Flossie and Fred Bobbsey and the other set of twins in the family, Bert and Nan, will go on forever. Too bad life doesn’t follow the same path as fiction. When Don and I was doing our Bobbsey Twins routine, though, one thing could have been written in stone. Don would have enjoyed seeing the guy on the wife-waiting bench checking me out. He would have thought that man had good taste no matter how gray and old I look. I miss being loved like that. ©


  1. Yeah....I miss that too! Great post!

  2. I think our spouses always have that image of us being the age at which they met us and we of them. So, I thought other women found my husband as attractive as I did. However, now that he's gone, I have started looking at men my age and thinking they all look so old! Which makes me wonder if those other women were looking at him and thinking he looked old too. I've started trying to picture what these "old guys" might have looked like when they were the age that I met my husband, hoping this might make them look a little more attractive to me. So far, it's not working out very well :)

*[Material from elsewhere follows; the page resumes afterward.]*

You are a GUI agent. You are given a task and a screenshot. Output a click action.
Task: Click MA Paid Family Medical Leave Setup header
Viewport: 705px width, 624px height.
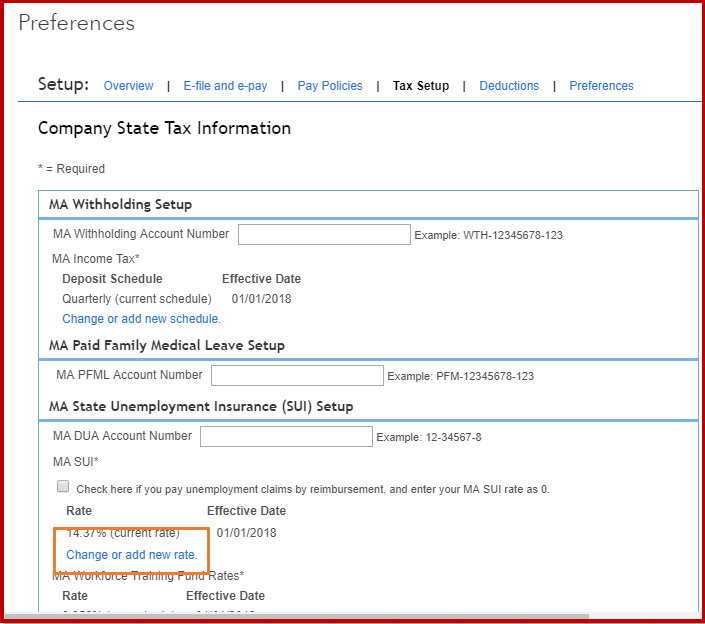(167, 345)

  3. Donna, I think you're right about our spouses not really seeing us the way we've aged but rather how we looked when we met. I've even thought about writing a blog about that theme because, I too, have been checking out guys my own age and find them all so OLD looking. I have no interest in dating again. It's more a curiosity thing, trying to figure out why some widows jump right back into the game and others don't.

    Love your comments!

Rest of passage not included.